**PROMPT:**
Copy out word for word the part of the Best Buy furlough article that opens with the words containing "By Marianne Wilson" and closes with "an annual filing.)".
[PASSAGE SHOWN — start]
By Marianne Wilson - 04/15/2020
Best Buy storefront

Best Buy is furloughing about 51,000 hourly store employees, including nearly all part-timers, as it seeks to reduce costs during the COVID-19 pandemic. 

The consumer electronics giant said it is keeping approximately 82% of its full-time store and field employees on its payroll, including the vast majority of in-home advisors and Geek Squad agents. The furloughed employees, which include nearly all part-timers, will retain their health benefits at no cost to them for a minimum of three months. (Best Buy had nearly 125,000 full-time, part-time and seasonal employees in the U.S., Canada and Mexico, at the end of fiscal 2020, according to an annual filing.)

Also, beginning April 19, some Best Buy corporate employees are voluntarily reducing work weeks and pay and taking voluntary furloughs. From then until at least Sept. 1, CEO Corie Barry will take half her base salary, executives reporting directly to her will take a 20% cut, and board members will take 50% of their retainer fees. The company is also suspending its 401(k) matching program. (See end of article for other new cost-saving measures announced by Best Buy.)
[PASSAGE SHOWN — finish]
[STORED DATA — start]
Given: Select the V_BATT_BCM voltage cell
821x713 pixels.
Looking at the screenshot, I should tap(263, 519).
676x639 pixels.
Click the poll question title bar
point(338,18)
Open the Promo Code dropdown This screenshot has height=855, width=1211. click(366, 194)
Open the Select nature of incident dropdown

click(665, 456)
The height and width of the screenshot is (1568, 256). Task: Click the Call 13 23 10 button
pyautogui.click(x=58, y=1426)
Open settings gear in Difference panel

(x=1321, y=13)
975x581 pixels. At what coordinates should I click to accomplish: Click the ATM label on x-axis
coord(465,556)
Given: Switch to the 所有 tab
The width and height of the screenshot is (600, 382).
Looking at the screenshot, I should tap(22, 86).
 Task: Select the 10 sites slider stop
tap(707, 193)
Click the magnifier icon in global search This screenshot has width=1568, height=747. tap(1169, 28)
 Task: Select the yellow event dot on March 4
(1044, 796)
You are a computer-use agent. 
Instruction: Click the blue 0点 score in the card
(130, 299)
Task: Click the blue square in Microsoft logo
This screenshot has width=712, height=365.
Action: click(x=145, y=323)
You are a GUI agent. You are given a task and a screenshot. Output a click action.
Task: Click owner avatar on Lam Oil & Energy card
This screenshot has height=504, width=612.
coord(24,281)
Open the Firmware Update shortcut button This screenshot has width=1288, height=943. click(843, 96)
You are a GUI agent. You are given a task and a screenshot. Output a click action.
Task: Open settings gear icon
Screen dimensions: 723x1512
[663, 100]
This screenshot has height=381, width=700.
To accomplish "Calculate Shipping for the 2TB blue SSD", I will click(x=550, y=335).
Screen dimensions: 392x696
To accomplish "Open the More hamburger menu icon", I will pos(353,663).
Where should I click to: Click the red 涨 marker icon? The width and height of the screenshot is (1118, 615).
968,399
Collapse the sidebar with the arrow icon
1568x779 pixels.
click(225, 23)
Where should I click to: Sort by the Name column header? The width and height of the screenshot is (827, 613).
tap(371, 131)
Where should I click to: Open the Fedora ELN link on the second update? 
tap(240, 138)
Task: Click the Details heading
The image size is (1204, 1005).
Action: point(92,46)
[STORED DATA — finish]
**ANSWER TO THIS EXERCISE:**
By Marianne Wilson - 04/15/2020
Best Buy storefront

Best Buy is furloughing about 51,000 hourly store employees, including nearly all part-timers, as it seeks to reduce costs during the COVID-19 pandemic. 

The consumer electronics giant said it is keeping approximately 82% of its full-time store and field employees on its payroll, including the vast majority of in-home advisors and Geek Squad agents. The furloughed employees, which include nearly all part-timers, will retain their health benefits at no cost to them for a minimum of three months. (Best Buy had nearly 125,000 full-time, part-time and seasonal employees in the U.S., Canada and Mexico, at the end of fiscal 2020, according to an annual filing.)